▶ _Problem statement_: In the records below, find the line with "Given: Click the View button" and the line with "The image size is (1536, 1114)."; return exactly those lines and every line between them.

▶ _Data records_:
"""

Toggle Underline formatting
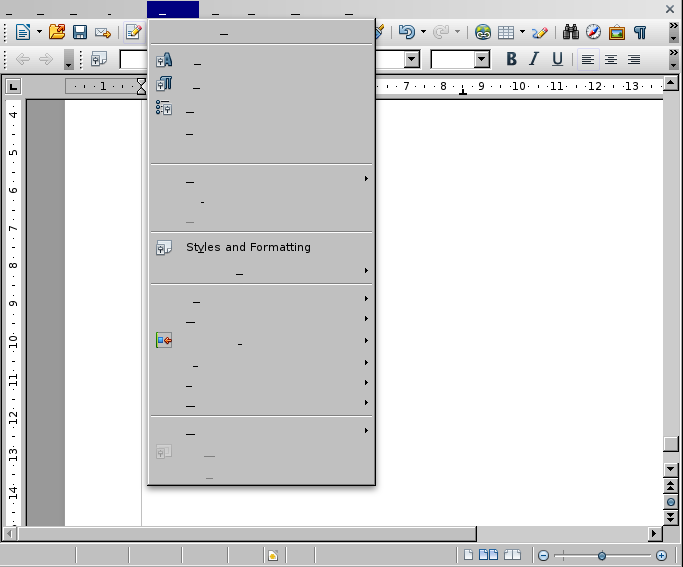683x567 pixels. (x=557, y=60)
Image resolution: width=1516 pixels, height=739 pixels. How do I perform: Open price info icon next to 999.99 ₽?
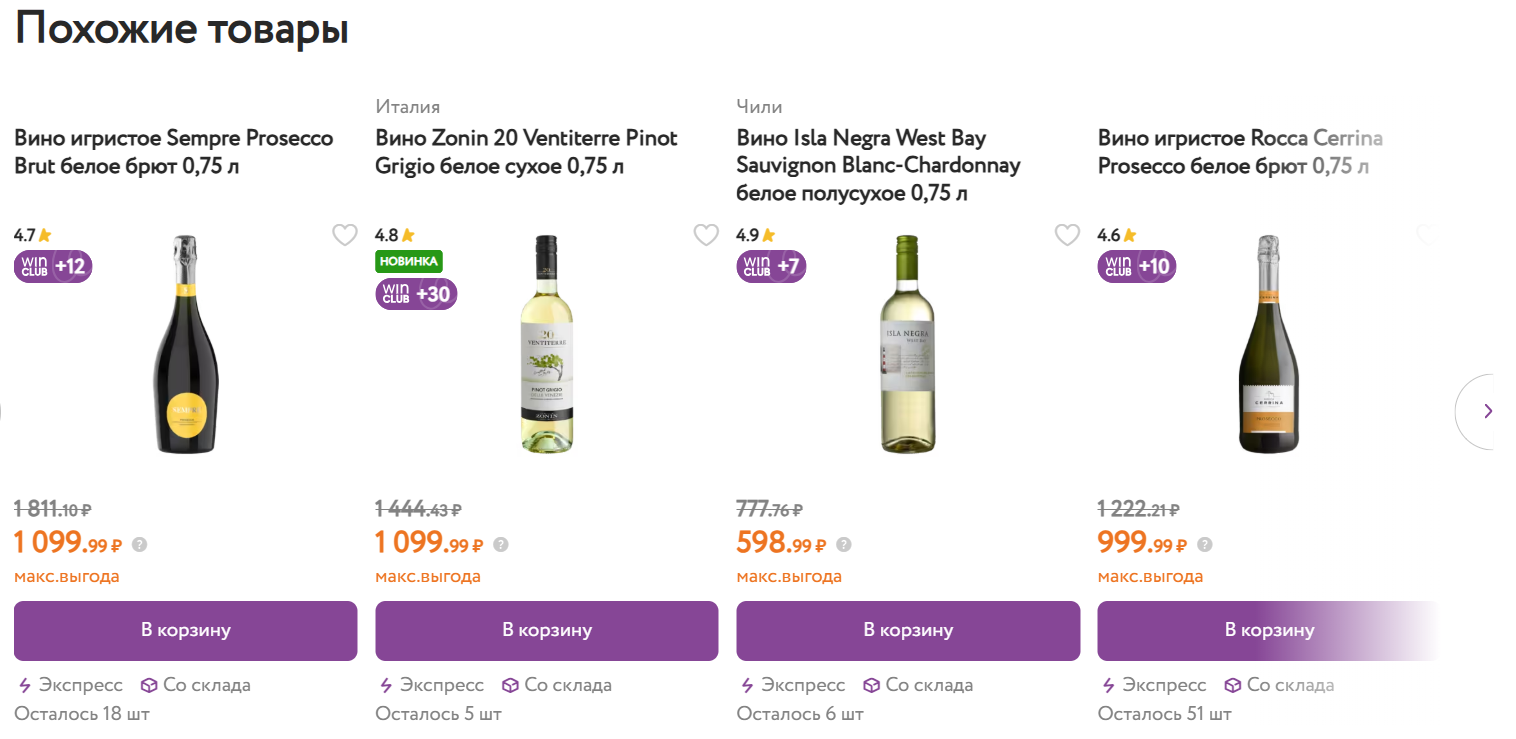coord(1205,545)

"""
"""

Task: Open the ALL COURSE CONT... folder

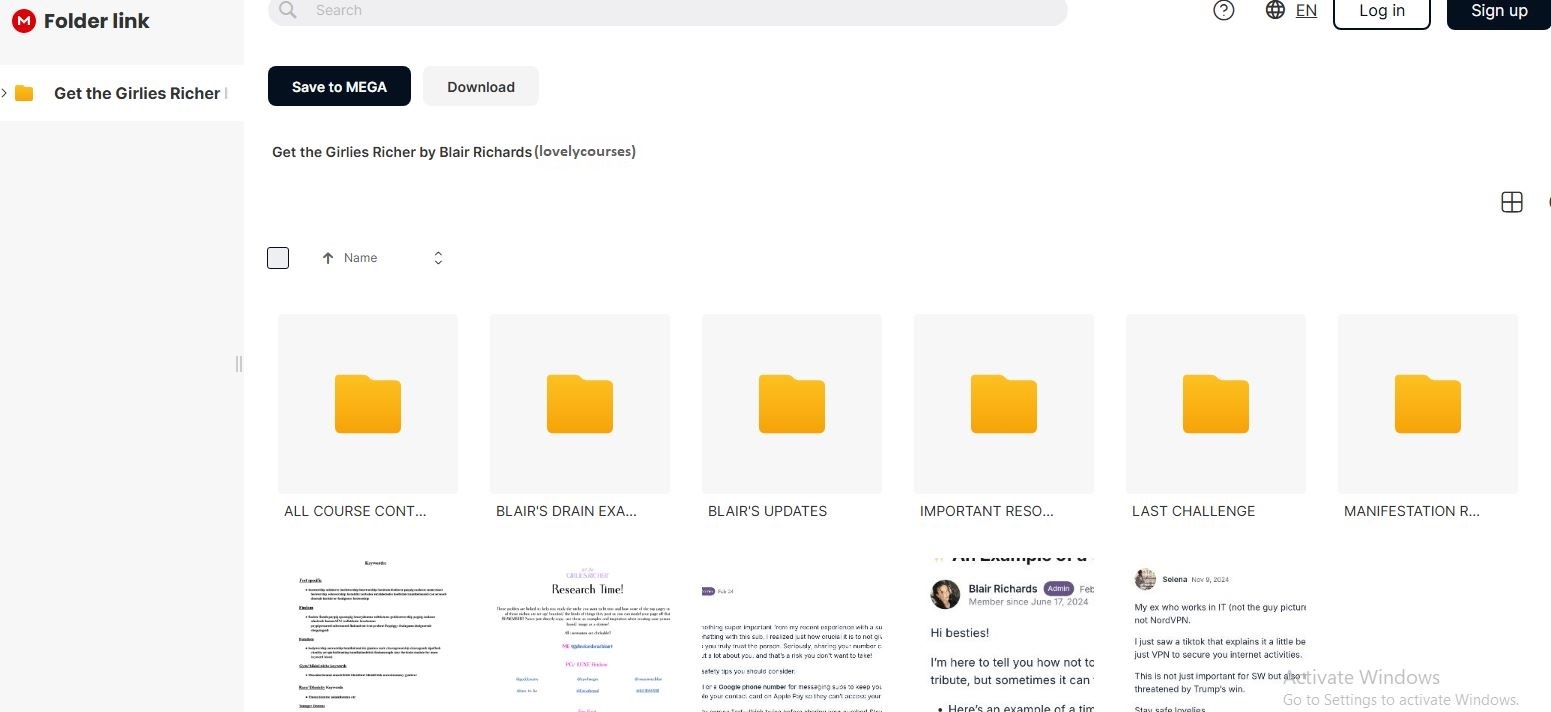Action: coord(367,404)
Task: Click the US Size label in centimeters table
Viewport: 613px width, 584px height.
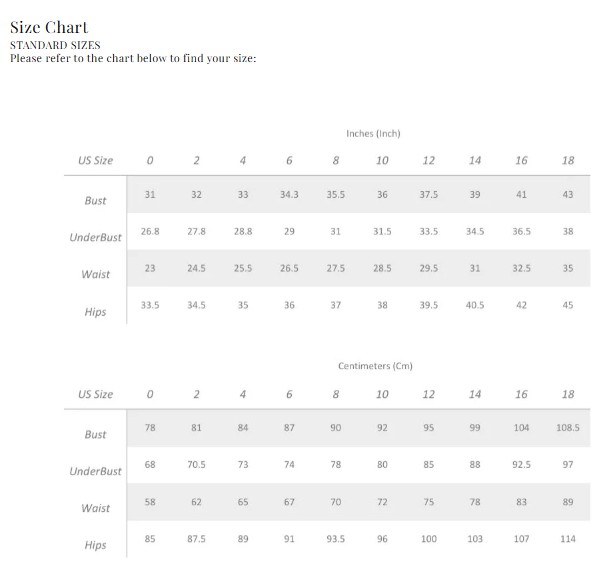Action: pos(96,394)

"""
"""

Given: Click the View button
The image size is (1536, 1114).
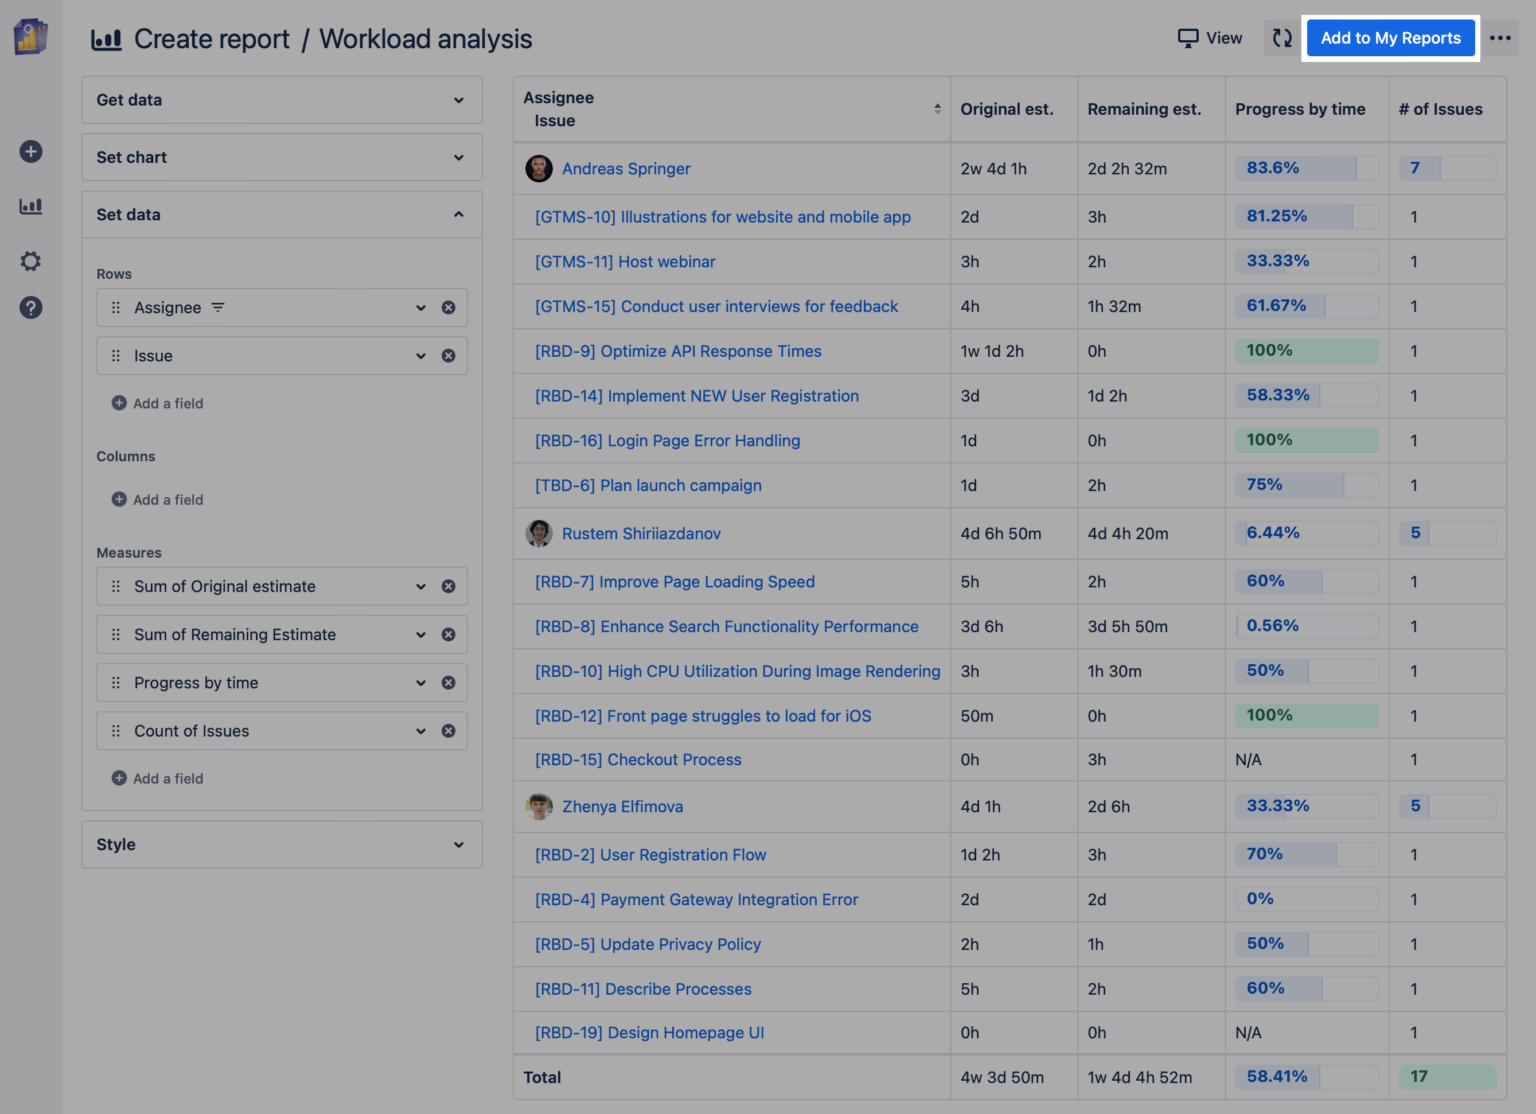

"""

▶ _Answer section_:
Given: Click the View button
The image size is (1536, 1114).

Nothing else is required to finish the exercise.